▸ **Work to do**:
1. In the forum thread about bump stocks and rapid fire, when did the ATF decide that a 14-inch shoestring was considered a machine gun?
2. Carry the forum thread about bump stocks and rapid fire forward with the next reply, starting after its final post.

▸ **Excerpted passage**:
══════
Here's a guy shooting 4 mags, 120 rounds, in 60 seconds.  And he's an extremely slow shooter and slow at changing mags.  Imagine how many more could be killed by a guy just picking up another loaded gun or who knew how to rapid change a magazine.


----------



## woodwork201 (Sep 14, 2021)

2aguy said:


> 60 people killed out of 22,000.......and you think with the bump stocks that meant he was hitting a lot of people?   Again, you doofus.......the bump stock kept him from killing even more people.....you moron.



Shooting into a large mass of people, nearly half of the rounds fired hit no one.  Your point is exactly correct.


----------



## progressive hunter (Sep 14, 2021)

woodwork201 said:


> Shooting into a large mass of people, nearly half of the rounds fired hit no one.  Your point is exactly correct.


that means more than half did hit people,, sounds like a useful weapon in the right hands,,


----------



## DrLove (Sep 14, 2021)

woodwork201 said:


> Here's a guy shooting 4 mags, 120 rounds, in 60 seconds.  And he's an extremely slow shooter and slow at changing mags.  Imagine how many more could be killed by a guy just picking up another loaded gun or who knew how to rapid change a magazine.



Two per second is not NINE per second


----------



## woodwork201 (Sep 14, 2021)

BULLDOG said:


> That is the way it is defined, but it was poorly defined. Machine guns were banned because of their rate of fire. but they mistakenly thought regulating the trigger system design was all it took to limit that rate. It's time to redefine what we need tp limit, and to write new rules that actually accomplish that goal.



ATF rules a 14 inch shoe string is a machine gun:





__





						Shoestring Machine Gun
					

In September 2004 the ATF decided that a 14 inch long shoestring was considered a machine gun: Here is an official letter stating the facts: In 2007 the ATF decided the shoestring alone was not a machine gun.  It was



					www.everydaynodaysoff.com
				




A rubber band is a machine gun:


In fact, you can rapid fire a gun simply by how you hold it to your shoulder


So, please provide a list of all things to be banned to prevent rapid fire of any gun.  Start with bellies, hips, shoulders, and fingers, because any of those can be used to do it.
══════
▸ **Material provided**:

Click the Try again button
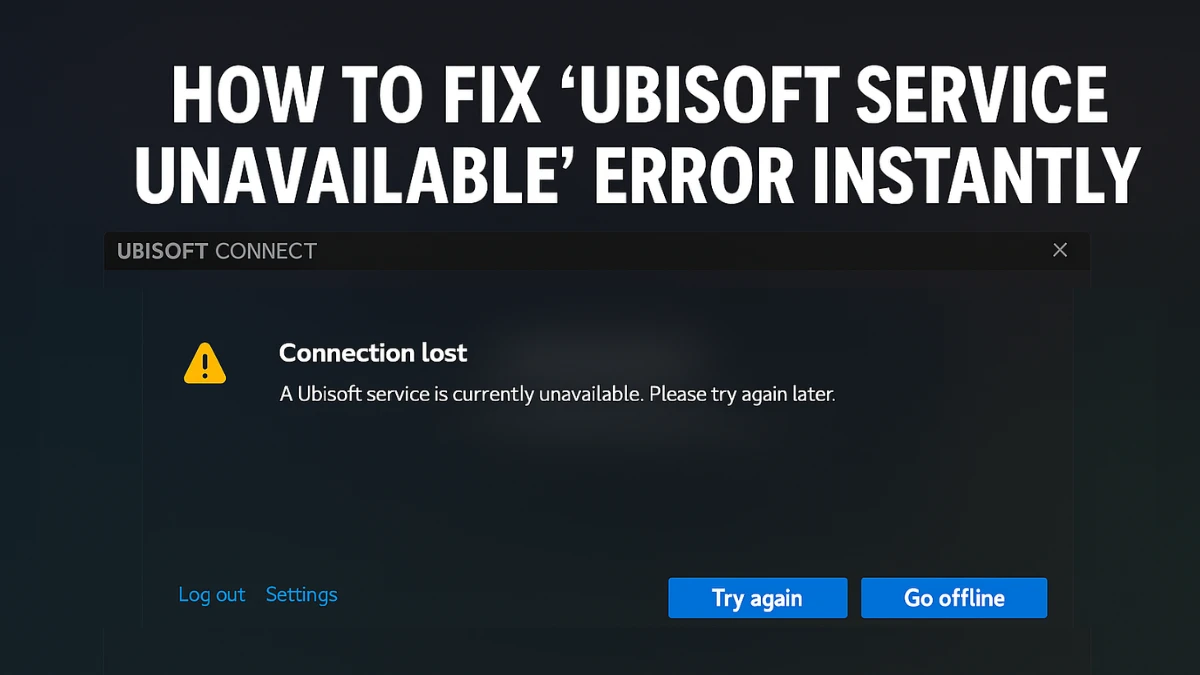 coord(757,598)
══════
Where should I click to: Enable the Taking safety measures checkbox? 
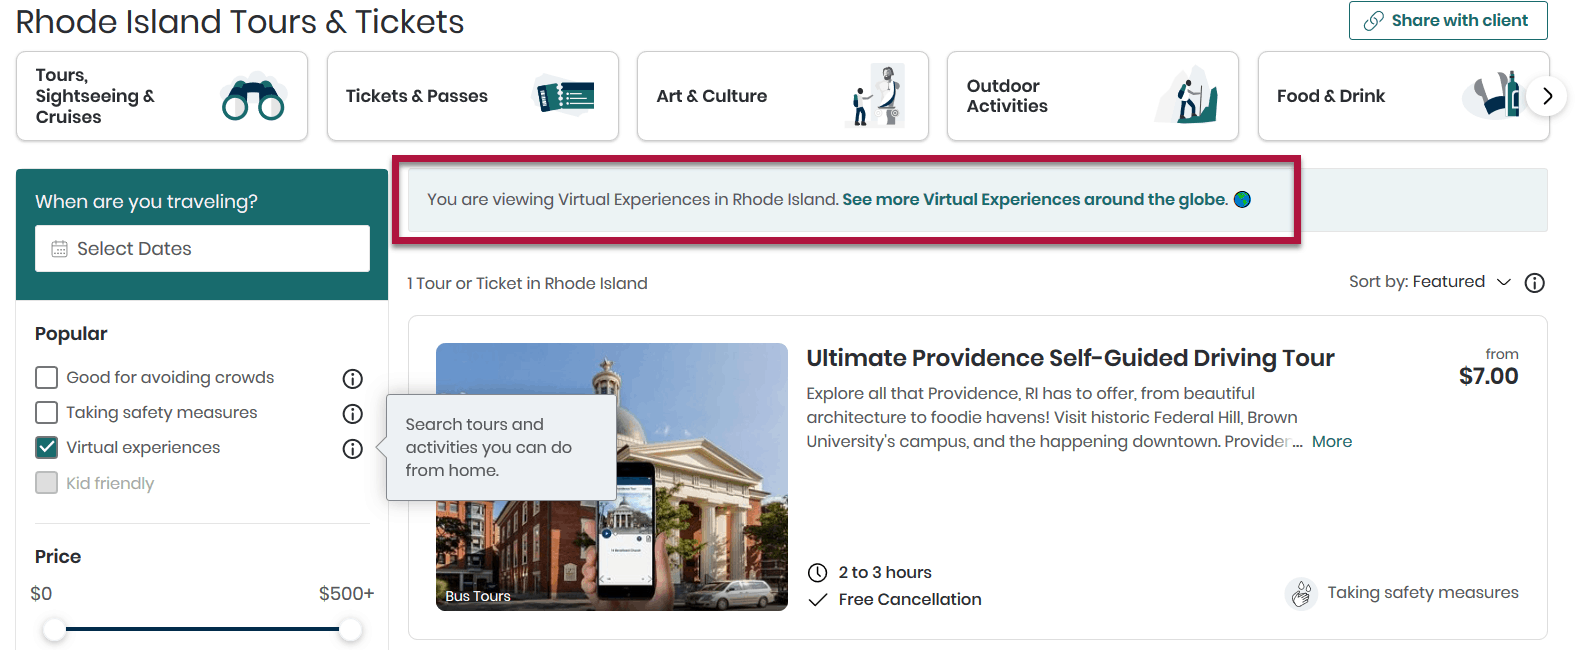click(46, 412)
══════
▸ **Responses**:
1. In September 2004.

2.
The reason gun rights supporters object to the banning of a relatively useless range toy is that it is just one more meaningless, feel-good-only, ban from the left.  It's that pattern of banning these that have no effect on the murder of babies in Chicago and other cities that worry us because bump stocks are just one in a long history, and longer plan going forward, of meaningless, ineffective, bans that are designed, in the end, to remove our ability to exercise our natural right to the tools of defense.


----------



## woodwork201 (Sep 14, 2021)

DrLove said:


> Two per second is not NINE per second



Any one can pull the trigger 9 times in a second.  The point is, it could be  60 dead in 30 seconds - which is, of course, far, far,  faster than the Vegas shooter killed.


----------



## DrLove (Sep 14, 2021)

woodwork201 said:


> Any one can pull the trigger 9 times in a second.  The point is, it could be  60 dead in 30 seconds - which is, of course, far, far,  faster than the Vegas shooter killed.


No you idiot, nobody can pull a semi-auto trigger 9 times in a second.   


https://www.quora.com/profile/Chris-Everett
Chris Everett
Gun owner, extensive knowledge in technical and legal issues related to guns.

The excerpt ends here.